9)sposoby działania inhibicji
*inhibicja nieodwracalna-tworzą się wiązania kowalencyjne między enzymem a inhibitorem
*inhibicja odwracalna:
-inhibicja kompetycyjna- inhibitor wiąże się albo w miejscu substratu albo na tyle blisko, że blokuje wiązanie substr. Musi mieć strukturalne podobieństwo do substratu, być analogiem stanu przejściowego rekacji. Zwiększenie stężenia substratu powoduje zmniejszenie inhibicji. V max się nie zmienia ale Km się zwiększa
-inhibicja niekompetycyjna-inhibitor wiążę się w innym miejscu niż miejsce wiążące substr. Może wiązać się w wolnym E jak i z kompleksem ES. Zwiększenie S nie zmniejszy inhibicji (brakw spółzawodnictwa). Km się nie zmienia ale obniża się Vmax
-akompetycyjna- inhibitor wiąże się w innym miejscu niż S. Bardziej preferuje kompleksy ES niż wolne E. obniża V max i zmniejsza Km (zwiększa powinowactwo E do S.

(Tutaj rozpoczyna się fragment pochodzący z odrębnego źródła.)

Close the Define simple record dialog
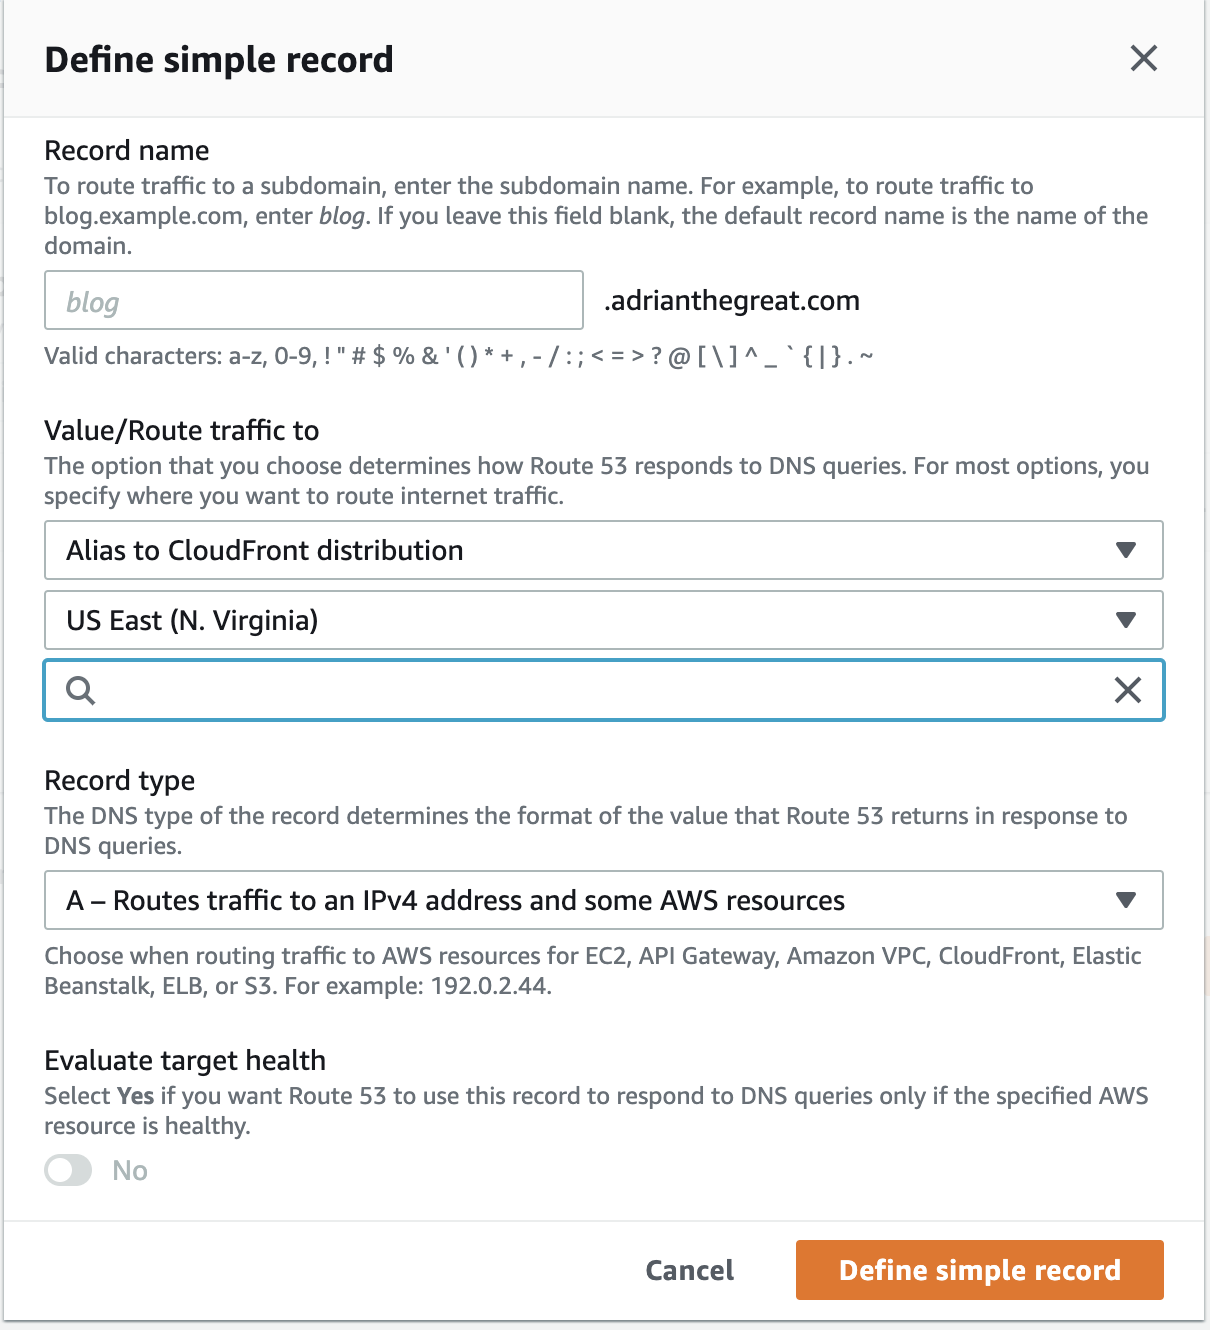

10) jak mozna wyznaczyc energie aktywacji reakcji enzymatycznej
11) który substrat będzie bardziej pasował do enzymu: taki o Km= 10^-4 czy o Km=10^-6
Stała MM określa powinowactwo enzymu do substratu: im jest mniejsza, tym powinowactwo jest większe, natomiast duża wartość tej stałej mówi o małym powinowactwie enzymu do substratu.
Km=10 do -6
12)co to jest enzym, jak działa
Enzymy – wielkocząsteczkowe, w większości białkowe biokatalizatory przyspieszające specyficzne reakcje chemiczne poprzez obniżenie ich energii aktywacji. Region, który bezpośrednio wiąże się i oddziałuje z substratem oraz zawiera kluczowe do przebiegu reakcji reszty aminokwasowe, nazywany jest miejscem aktywnym
13) o jakich właściwościach enzymu mówi nam wykres michaelisa-menten powinowactwo enzymu do substratu, zybkosc reakcji max, polowa szybkości km , stezenie substratu,
Enzymy mogą na kilka różnych sposobów zmniejszać swobodną energię aktywacji Gibbsa
Obniżanie energii aktywacji przez tworzenie środowiska, w którym następuje stabilizacja stanu przejściowego
Obniżanie energii stanu przejściowego przez likwidację niekorzystnych energetycznie oddziaływań ze środowiskiem, i ich zamianę na korzystne energetycznie oddziaływania z centrum aktywnym
Zmniejszanie entropii reakcji poprzez usytuowanie dostarczanych razem substratów w poprawnej orientacji, niezbędnej do zajścia reakcji.